Not much is known about the early life of Margery Kempe. She was born Margery Burnham of Brunham around 1373 in Bishop’s Lynn (now King’s Lynn), Norfolk, England. John Brunham, her father, was a merchant and also the mayor of the town and a member of parliament. It is gleaned from the records of Lynn that her brother may have been in parliament as well. It is also suspected that Margery Kempe’s father may have lost a great fortune in the wool trade of the time. The are no surviving records identifying who her mother was. There was no records of her education; but, she was raised a Catholic and the priest more than likely read religious works to her during her formative years.
Margery Kempe married John Kempe in 1393; they had 14 children. John Kempe was also a merchant, the mayor of the town, and member of parliament. Together they operated a grain mill and a brewery. They were a prominent middle class family of the area during the middle ages.
It is believed that Margery Kempe had severe post partum depression after the birth of her first son; which, resulted in a series of visions she received from God. These visions helped through her depression. “During her illness, Margery claims that she envisioned numerous devils and demons attacking her and commanding her to “forsake her faith, her family, and her friends” and that they even encouraged her to commit suicide.” These various visions of Christ and other religious phenomena would have her seeing things and smelling some strange odors. Today, she would most probably be diagnosed as schizophrenic; but, back then, it was not uncommon to have religious visions. She prayed for chastity and finally convinced herself and her husband to take a vow of chastity. “Margery did not join a religious order, but carried out “her life of devotion, prayer, and tears in public”. Indeed, Margery’s visions provoked her public displays of loud wailing, sobbing, and writhing which frightened and annoyed both clergy and laypeople. At one point in her life, she is even imprisoned [for heresy]by the clergy and town officials, and threatened with the possibility of rape; however, Margery does not record being sexually assaulted.”

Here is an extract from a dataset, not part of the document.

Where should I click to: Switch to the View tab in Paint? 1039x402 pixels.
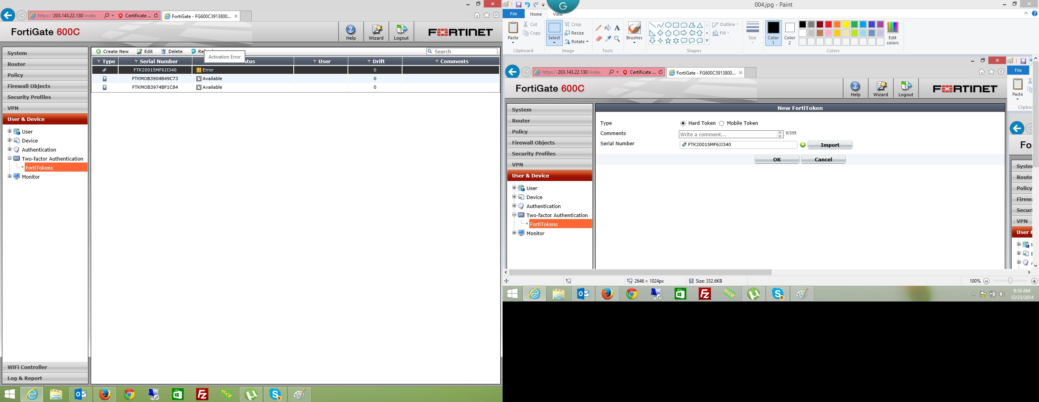557,14
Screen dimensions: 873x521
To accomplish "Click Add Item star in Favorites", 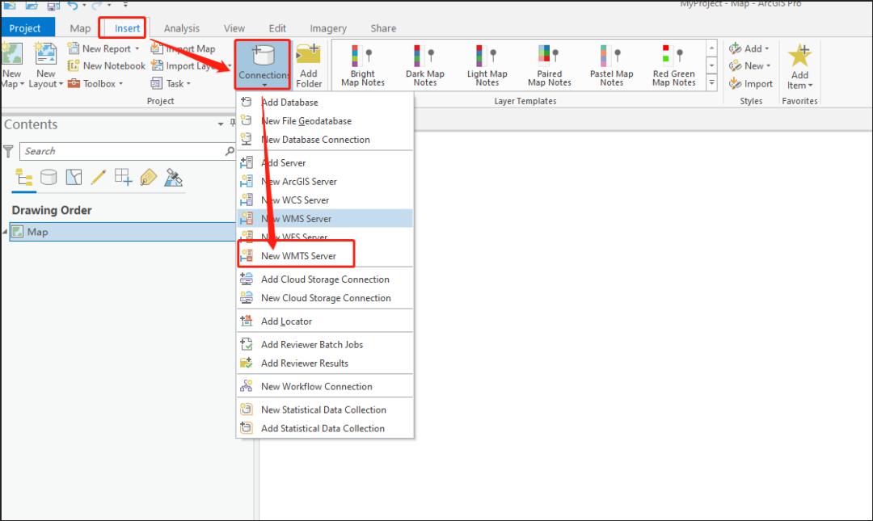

It is recorded that sometime in 1413, Margery Kempe did seek the advice of an anchoress to determine if her visions were real. This religious lady, anchoress Julian of Norwich confirmed them to be real.
In 1414, Margery Kempe made pilgrimages to Rome, Santiago de Compstela in Spain, Norway, and the Holy Roman Empire (Germany).
Margery Kempe’s autobiography
It appears that Margery Kempe was not able to write so she employed two scribes to do the writing of her autobiography for her. One of the scribes died and his handwriting was impossible to make out. The other original manuscript was lost in the 15th century; there still exists a copy of it which was found in a private library in 1934, and now is housed in the British museum since 1936. It is published in modern english and middle english as well. The book is considered to be a personal, religious and social commentary. Her legacy brings to life the life of laywomen in the middle ages. According to Wikipedia, “Kempe and her Book are significant because they express the tension in late medieval England between institutional orthodoxy and increasingly public modes of religious dissent, especially those of the Lollards.”